Increíblemente todo comienza desde el momento en que salimos de nuestras casas, porque salir con una cámara digital independientemente de lo sencilla que sea ya significa que te expones a que alguien pretenda robártela así que hay que hacer lo posible para que pase de ser percibida y cuando es profesional todavía más; esto aplica también si se lleva consigo un grabador u otros objetos de alto valor monetario. Si eres una chica, sobran las palabras para las cuales explicar que por ejemplo irte a un concierto de Kreator (por ejemplo) en mini falda no es buena idea, y si vas a entrevistar a una banda mucho menos, pues si posteriormente se presta a confusiones tu actitud o seriedad como profesional, las consecuencias serian innumerables.
No quiero decir con esto que en el mundo del metal este poblado por delincuencia o malas intenciones, si no que siendo nuestro trabajo una labor tan delicada y exigente al momento de dirigirnos incluso a comprar el periódico debemos cuidarnos, más vale prevenir que lamentar.
Por experiencia propia considero que como mujeres podemos ser independientes, responsables y maduras pero eso no debe impedir el hecho de ir acompañadas a estos eventos, así sea solamente para tener alguien con quien volver a casa; porque en casos como el de su servidora, diré que de no haber estado acompañada durante una madrugada reciente, pudieron hacer más que quitarme mis pertenencias personales camino a casa.
Por lo general, todo evento de este tipo termina de noche, la mayoría ya de madrugada, y si no se anda en carro propio los riesgos se multiplican, hay quienes solo pasan sustos, pero sabemos cómo está la situación de este país, y por quitarte la más sencilla de las cámaras o el celular más viejo que cargues pueden herirte o quitarte la vida.
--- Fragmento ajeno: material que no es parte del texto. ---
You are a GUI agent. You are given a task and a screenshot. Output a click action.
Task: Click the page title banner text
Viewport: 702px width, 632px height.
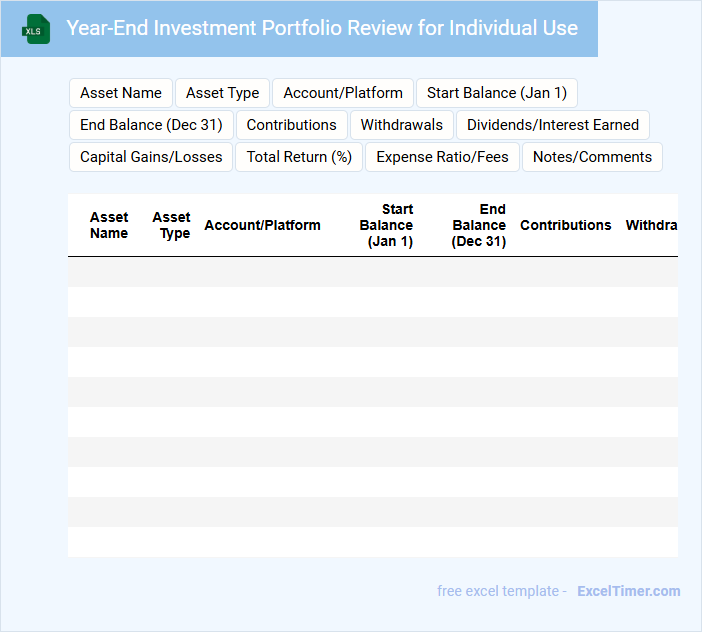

Debemos analizar bien a donde nos dirigimos y con cual medio de transporte; es nuestro trabajo, llevamos una responsabilidad y el fruto de nuestro trabajo dentro de la cartera, el bolso o el bolsillo, pero sigue siendo nuestro trabajo, y por más que conozcamos el camino de regreso siempre podríamos sorprendernos.
La inseguridad no solo atenta contra nuestras labores, también contra cualquier mortal que camine en calles solitarias o poco iluminadas de nuestro país, triste, lo sé pero también cierto. Y a ella, se suman los factores que implican el aumento de las posibilidades a ser víctima de ella.
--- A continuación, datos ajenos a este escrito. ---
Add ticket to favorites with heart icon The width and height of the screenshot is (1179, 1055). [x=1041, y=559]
Es decir, sumemos todos los elementos: cámaras, grabadoras, celulares, andar a pie o en transporte público a altas horas de la noche, andar en solitario, etc.…ya con solo llevar los primeros objetos contigo estas advertido que así como puede que no te suceda nada, puede ser tu día de “ni tan buena suerte” y pasar una terrible experiencia; sin embargo, nosotros, como corresponsales, asumimos esas posibilidades y las retamos para darle a nuestra audiencia lo que quieren ver, leer y conocer; para plasmar en fotografías o en textos, vivencias únicas y apoyar al talento nacional e internacional.